:: Work order ::
Although the material holds pictures, none belong in the copy; transcribe exactly, and only, the lines from the one with "Click the thumbs down feedback icon" through the end.

:: Data extract ::
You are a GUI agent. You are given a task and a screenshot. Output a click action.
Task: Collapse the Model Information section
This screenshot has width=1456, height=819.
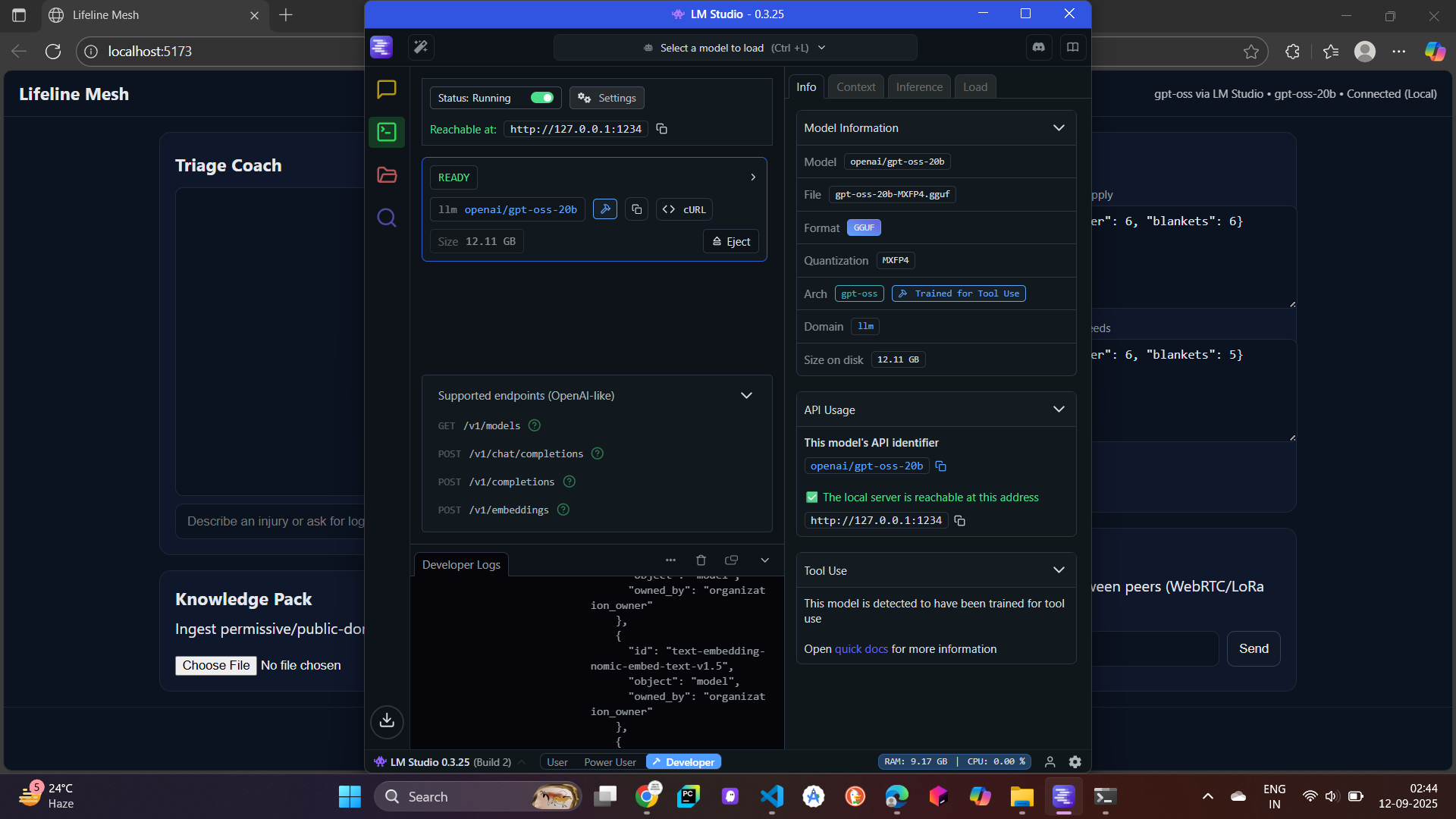pyautogui.click(x=1059, y=128)
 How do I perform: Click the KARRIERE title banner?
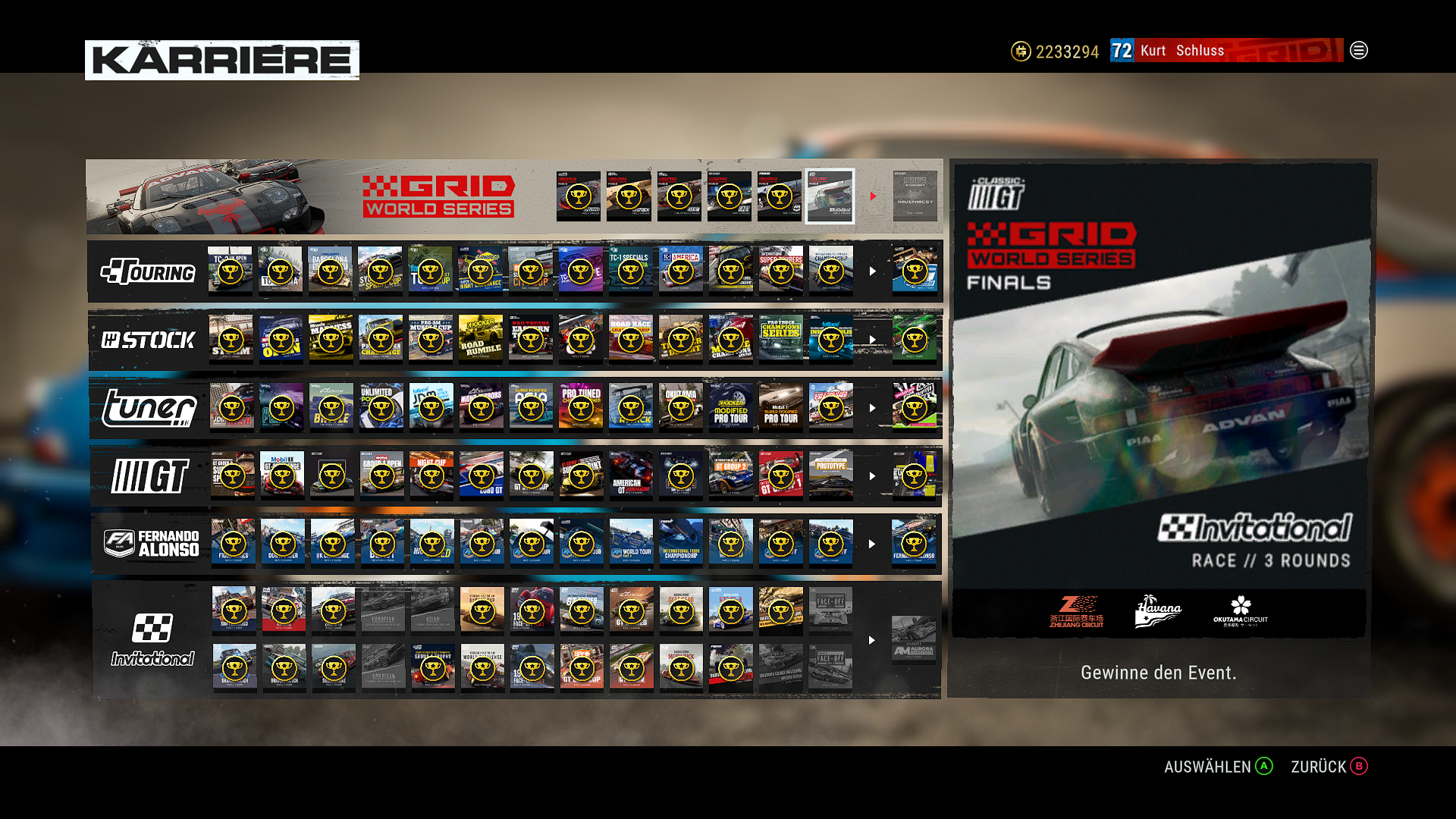pos(221,60)
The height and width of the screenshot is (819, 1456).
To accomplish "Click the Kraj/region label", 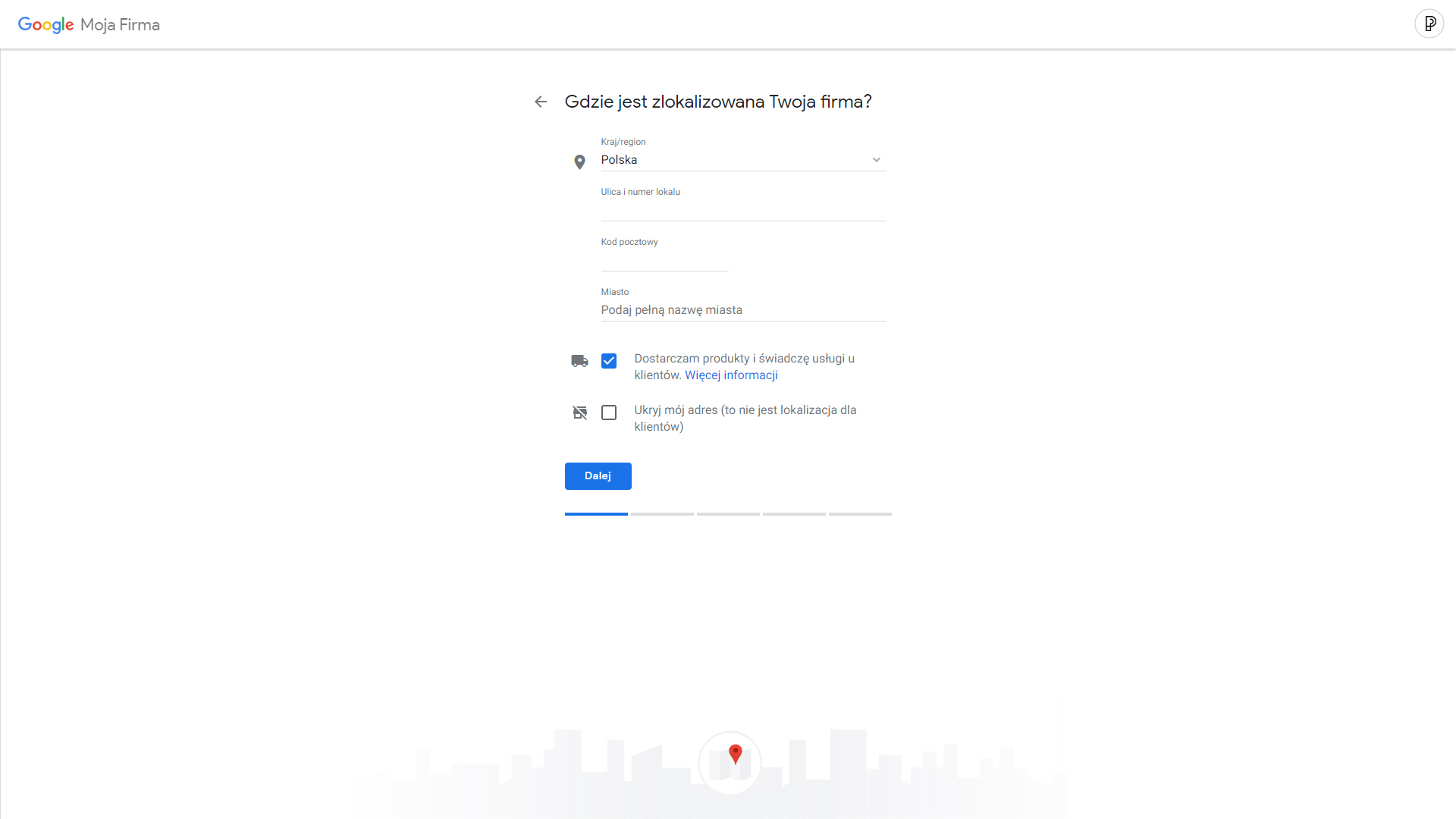I will [623, 142].
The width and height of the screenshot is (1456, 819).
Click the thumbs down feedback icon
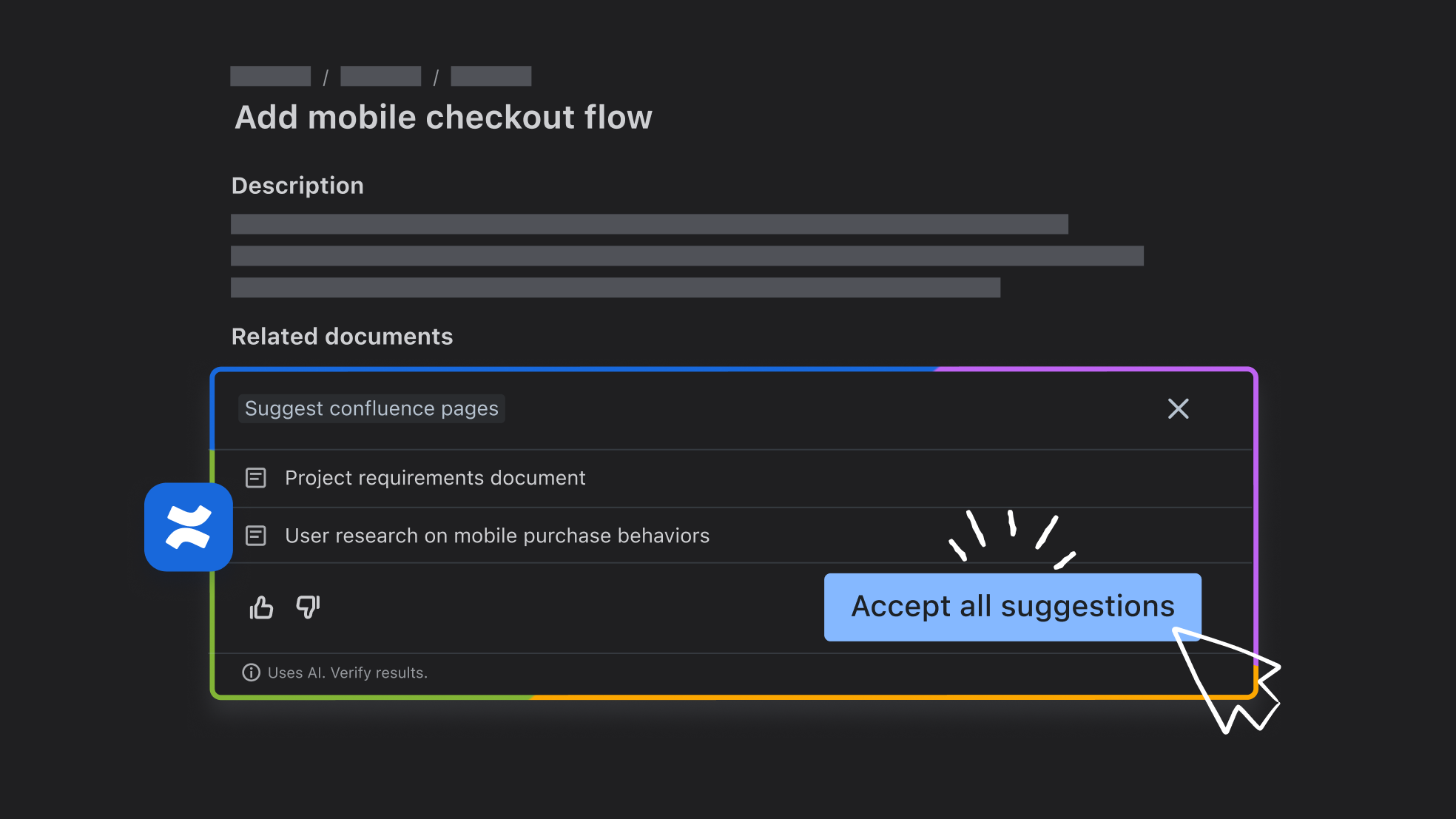(308, 607)
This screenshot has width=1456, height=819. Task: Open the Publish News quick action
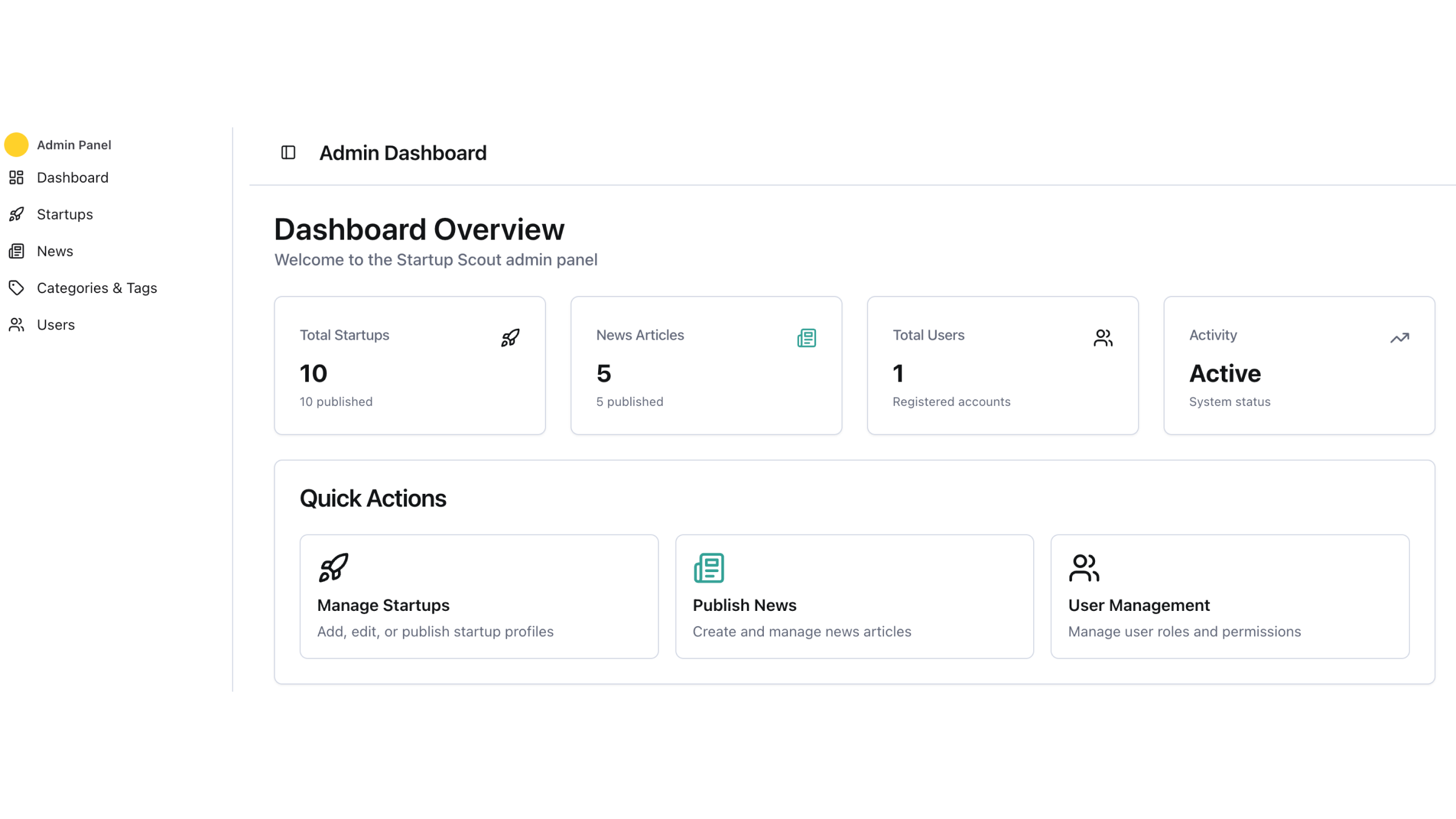point(854,596)
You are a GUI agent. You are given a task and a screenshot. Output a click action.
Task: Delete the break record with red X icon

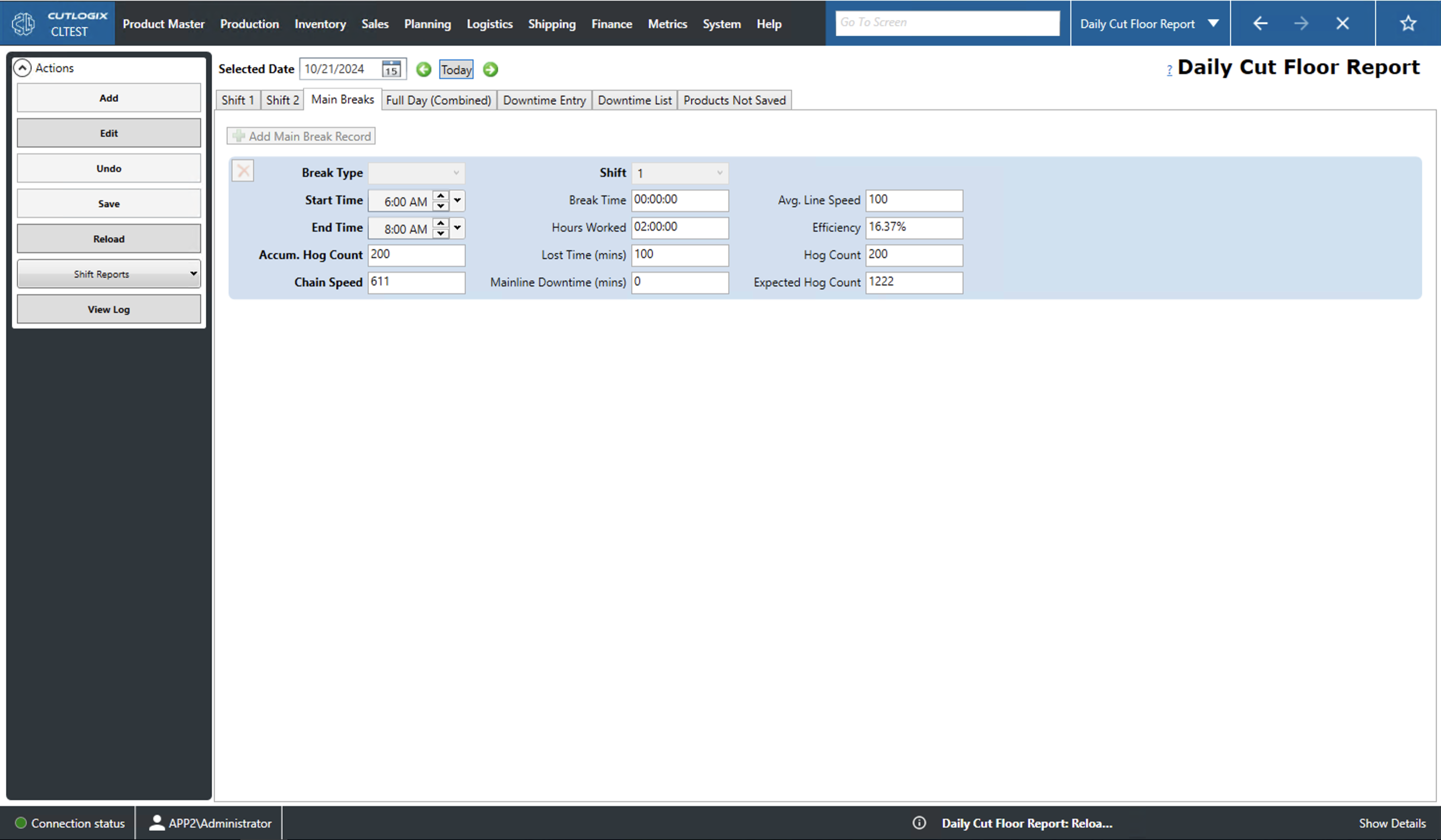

:: Response to the task ::
Click the thumbs down feedback icon
(308, 607)
This screenshot has width=1456, height=819. Task: Open the Publish News quick action
point(854,596)
You are a GUI agent. You are given a task and a screenshot. Output a click action.
Task: Delete the break record with red X icon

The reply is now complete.